“Se non riusciamo a mettere a sistema risorse a livello europeo” sullo spazio, “quindi investire di più e insieme, rischiamo di perdere il treno, completamente”. È quanto ha affermato Samantha Cristoforetti, astronauta dell’Agenzia Spaziale Europea (ESA), intervenendo alla conferenza nazionale dell’export e dell’internazionalizzazione delle imprese a Milano, presso l’Università Bocconi. Secondo Cristoforetti, “nello spazio abbiamo ancora la possibilità di non perdere completamente l’aggancio, ma dobbiamo iniziare a correre. Su questo dobbiamo investire insieme a livello europeo”.
“Lo spazio va considerato come un’infrastruttura critica sul quale l’Italia deve essere capace, in maniera autonoma, di produrre e mantenere la sicurezza ed è un grande moltiplicatore di investimenti”, ha evidenziato Cristoforetti. “Lo spazio è tra noi, non è lontano.

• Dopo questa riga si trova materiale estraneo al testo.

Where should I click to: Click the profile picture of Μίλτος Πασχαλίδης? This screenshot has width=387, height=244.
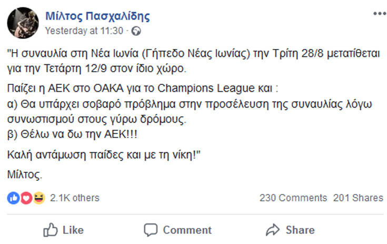23,23
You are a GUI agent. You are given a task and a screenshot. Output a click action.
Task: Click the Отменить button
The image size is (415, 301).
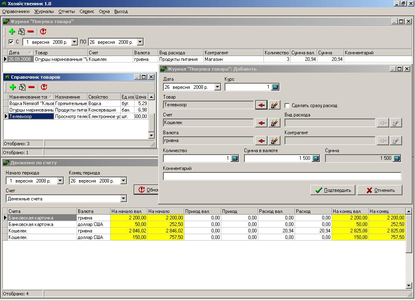380,190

Dovrebbe essere il presente nelle nostre conversazioni, quando si parla di industria, commercio, di decisioni economiche”.
“Non soltanto il settore spaziale in sé è un fattore economico importante che crea posti di lavoro per personale altamente qualificato, che se non trova sbocchi nel nostro va a creare ricchezza in altri Paesi. È anche un segmento che quando utilizzato da altri settori come la sicurezza, la risposta alle crisi, l’industria è un moltiplicatore di benessere e efficacia“, ha proseguito Cristoforetti. Sullo spazio, che “è uno di quei settori industriali e tecnologici critici“, l‘Italia sta “scontando dei ritardi sempre più grandi rispetto a grandi player come Stati Uniti e Cina”, ha concluso l’astronauta.

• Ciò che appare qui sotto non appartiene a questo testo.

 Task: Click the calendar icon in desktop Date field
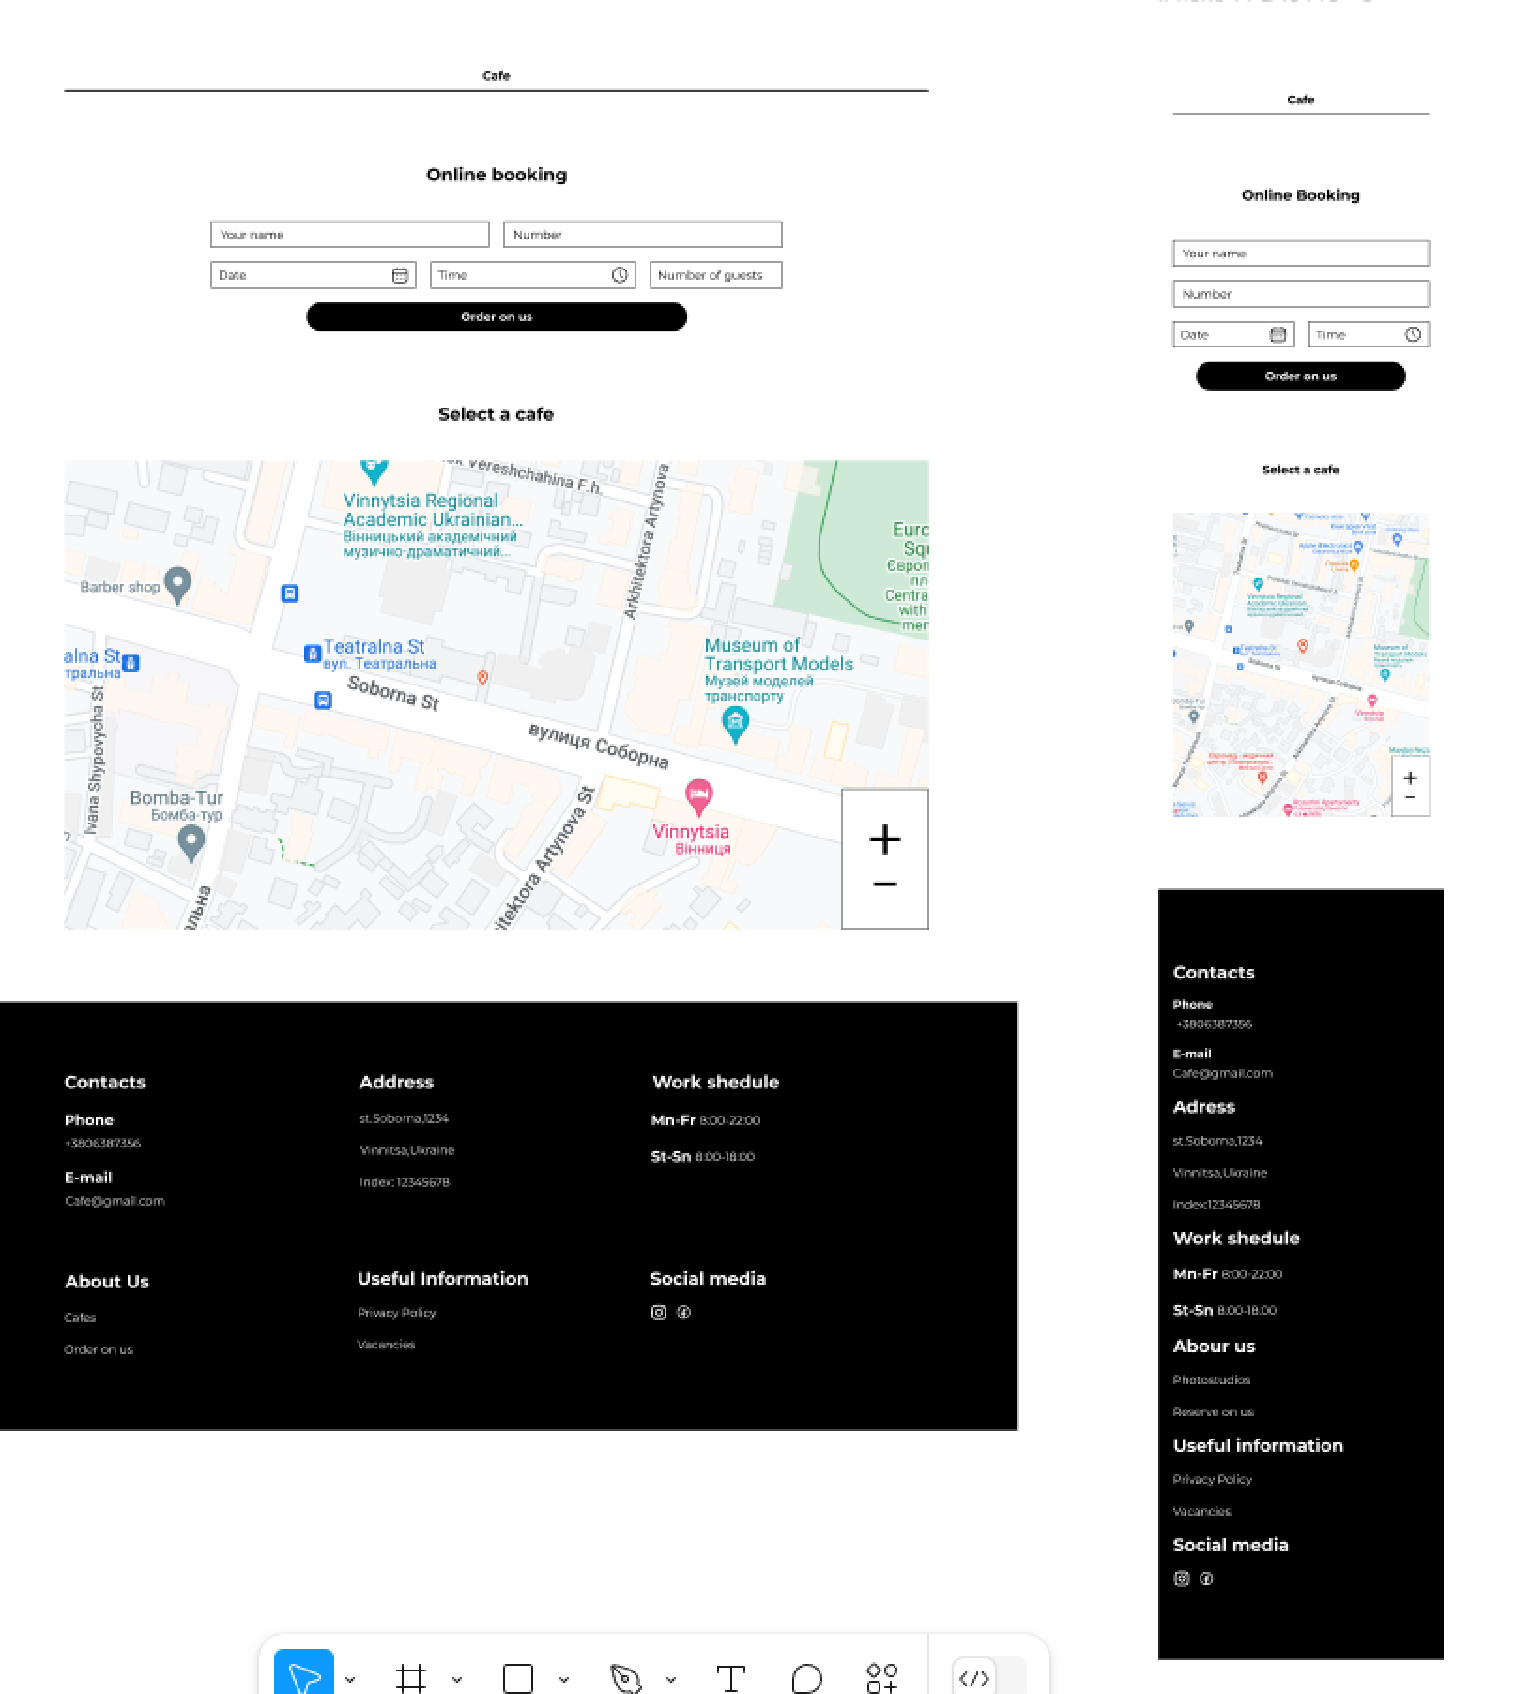tap(400, 275)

Cristoforetti: “l’Italia fatica a lasciare spazio ai giovani”
“Mi sembra che in questo Paese ci sia difficoltà a lasciare spazio ai giovani”, ha detto ancora Cristoforetti. “Spesso nelle aziende i giovani devono fare i portaborse per 20 anni, perché finché non hanno 40-50 anni non gli danno responsabilità di nulla, a differenza dell’estero dove magari fin da subito gli affidano la responsabilità di un laboratorio o altro“, ha continuato l’astronauta. “Se in altri Paesi i giovani riescono a emergere senza essere dei rivoluzionari, c’è evidentemente un vantaggio competitivo per gli altri Paesi”, ha aggiunto Cristoforetti, rispondendo a chi commentava che sarebbero piuttosto i giovani a doversi prendere più autonomamente spazio all’interno della società.